Now the artist date has been a tremendous challenge. I’ve done a few things here and there. I’ve written a long list of things that I want to see, do and experience, but…don’t make time for them. I let other life parts get in the way. I tell myself that meandering through a toy store, coloring, drawing, maybe taking a piano lesson, or walking around outside on a bright clear day to take pictures of whatever I find interesting is a waste of time. I’ve got it stuck in my head that if I’m not being “productive” at all times, I’m a failure at life. There are miles to run, hair to cut, errands to race to, people to see, procrastinating to do, a face book page that needs checking, laundry that can be started and dishes to clean. You get the idea. I am afraid of the intimate connection I know I will make with myself when I give myself the opportunity to grow by taking the time needed to get outside my head and into the world as I see it. I crave this connection in so many ways but avoid it altogether. It feels scary to get to know a part of myself that I don’t entirely know and that may show me something surprising, possibly disappointing or so utterly lovely that I can’t believe it’s actually me. Entering into the unknown isn’t something I usually do with gusto. I currently feel I’m treading water in a vast, open body of water looking for a piece of land to get to. I admit though, my curiosity is taking over and I want to find out what is on the other side of the many walls I put up between the person I think I’m supposed to be and the person I actually am plus the walls I put up between myself and other people.

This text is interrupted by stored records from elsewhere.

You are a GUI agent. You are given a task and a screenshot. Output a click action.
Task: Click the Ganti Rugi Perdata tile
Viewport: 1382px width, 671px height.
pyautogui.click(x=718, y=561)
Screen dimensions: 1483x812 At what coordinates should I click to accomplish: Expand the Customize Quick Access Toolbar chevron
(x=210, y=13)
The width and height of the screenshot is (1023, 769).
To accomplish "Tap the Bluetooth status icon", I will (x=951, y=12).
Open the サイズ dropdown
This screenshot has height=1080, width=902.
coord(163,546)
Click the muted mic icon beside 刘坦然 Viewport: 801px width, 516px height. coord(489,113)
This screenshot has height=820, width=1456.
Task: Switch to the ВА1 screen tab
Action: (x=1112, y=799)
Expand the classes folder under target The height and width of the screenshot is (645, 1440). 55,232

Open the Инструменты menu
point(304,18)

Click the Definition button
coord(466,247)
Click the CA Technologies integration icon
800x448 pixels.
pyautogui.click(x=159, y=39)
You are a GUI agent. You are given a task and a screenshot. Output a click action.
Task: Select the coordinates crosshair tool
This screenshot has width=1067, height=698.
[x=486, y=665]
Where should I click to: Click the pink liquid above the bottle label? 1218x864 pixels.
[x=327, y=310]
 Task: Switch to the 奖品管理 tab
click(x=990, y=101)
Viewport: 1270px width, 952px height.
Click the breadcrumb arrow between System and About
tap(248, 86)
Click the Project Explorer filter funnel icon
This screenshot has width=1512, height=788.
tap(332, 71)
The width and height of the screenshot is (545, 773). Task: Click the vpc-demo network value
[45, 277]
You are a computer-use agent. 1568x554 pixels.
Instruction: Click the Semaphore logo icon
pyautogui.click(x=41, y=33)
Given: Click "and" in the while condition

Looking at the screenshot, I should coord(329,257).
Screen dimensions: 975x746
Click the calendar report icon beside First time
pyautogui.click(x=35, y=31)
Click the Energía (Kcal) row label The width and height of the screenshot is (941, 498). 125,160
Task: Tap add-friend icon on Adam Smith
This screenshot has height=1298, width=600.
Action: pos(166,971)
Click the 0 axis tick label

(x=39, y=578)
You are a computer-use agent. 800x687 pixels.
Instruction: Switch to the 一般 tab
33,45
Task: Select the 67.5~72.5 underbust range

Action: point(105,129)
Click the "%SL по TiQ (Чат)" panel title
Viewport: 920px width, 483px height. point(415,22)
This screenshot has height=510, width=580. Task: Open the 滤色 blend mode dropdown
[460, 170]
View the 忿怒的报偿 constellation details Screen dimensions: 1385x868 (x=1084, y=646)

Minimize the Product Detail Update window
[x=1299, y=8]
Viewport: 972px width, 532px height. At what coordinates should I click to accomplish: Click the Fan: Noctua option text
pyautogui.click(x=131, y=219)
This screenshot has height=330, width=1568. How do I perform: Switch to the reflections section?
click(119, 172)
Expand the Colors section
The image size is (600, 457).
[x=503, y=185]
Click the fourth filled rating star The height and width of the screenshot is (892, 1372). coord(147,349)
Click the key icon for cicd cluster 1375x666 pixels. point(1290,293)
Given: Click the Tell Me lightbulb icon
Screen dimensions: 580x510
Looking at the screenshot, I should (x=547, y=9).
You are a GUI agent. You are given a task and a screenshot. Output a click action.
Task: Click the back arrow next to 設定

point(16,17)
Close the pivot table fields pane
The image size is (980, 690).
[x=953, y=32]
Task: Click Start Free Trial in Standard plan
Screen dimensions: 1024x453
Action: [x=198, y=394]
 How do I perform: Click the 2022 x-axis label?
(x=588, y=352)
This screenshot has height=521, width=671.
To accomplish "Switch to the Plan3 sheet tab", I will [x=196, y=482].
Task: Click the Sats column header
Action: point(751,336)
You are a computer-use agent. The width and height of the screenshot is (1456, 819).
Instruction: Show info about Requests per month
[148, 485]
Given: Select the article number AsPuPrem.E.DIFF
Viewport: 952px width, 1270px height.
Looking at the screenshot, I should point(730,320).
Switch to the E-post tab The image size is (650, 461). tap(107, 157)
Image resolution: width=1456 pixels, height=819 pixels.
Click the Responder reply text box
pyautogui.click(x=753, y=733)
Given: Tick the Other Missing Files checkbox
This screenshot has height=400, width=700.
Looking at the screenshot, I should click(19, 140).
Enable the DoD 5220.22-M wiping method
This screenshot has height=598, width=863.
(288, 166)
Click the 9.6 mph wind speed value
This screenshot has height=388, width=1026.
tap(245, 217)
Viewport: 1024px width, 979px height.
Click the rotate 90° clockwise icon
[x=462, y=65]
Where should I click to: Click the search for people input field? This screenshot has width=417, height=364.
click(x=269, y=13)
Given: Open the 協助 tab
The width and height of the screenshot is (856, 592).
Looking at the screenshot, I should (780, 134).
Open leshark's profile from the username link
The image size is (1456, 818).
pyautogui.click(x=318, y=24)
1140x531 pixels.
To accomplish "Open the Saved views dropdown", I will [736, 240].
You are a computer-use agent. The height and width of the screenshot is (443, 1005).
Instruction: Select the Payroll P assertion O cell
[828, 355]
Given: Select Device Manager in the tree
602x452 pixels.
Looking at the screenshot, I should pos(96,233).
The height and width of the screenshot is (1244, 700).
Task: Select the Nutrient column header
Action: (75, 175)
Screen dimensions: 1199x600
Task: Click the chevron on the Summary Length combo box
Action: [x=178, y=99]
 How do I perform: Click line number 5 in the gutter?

Enter “The Artist’s Way” course at the Bodhi Center near Fullerton ave. here in the lovely city of Chicago. Two clients told me about the center and the course and when I mentioned it to a co-worker, and we looked it up one afternoon online the details couldn’t have fallen into place more perfectly. The course takes place every Monday evening which is perfect being Monday is a day off for both of us. We signed up, we’re in and here we go…
Tonight was the first night. There was a lot of logistic information being given, meeting and greeting of our facilitators and each other, a little bit of reading and a few writing tasks. One task was to write about five different lives you would like to live. For me, if I weren’t a hairdresser, I would like to be…
1. An (published) author
2. A pianist
3. An energy healer
4. A singer
5. An illustrator.
Yourself? What lives would you live if you weren’t immersed in your current one? I could add ten more things to this list but for now, these five got my imagination stretched just a little bit beyond where it normally goes, placing myself in each position, trying it on, seeing how it feels before writing the next one.
I’d like to share my time through this course and beyond with you chronicling all the adventures it promises. Thank you as always for reading.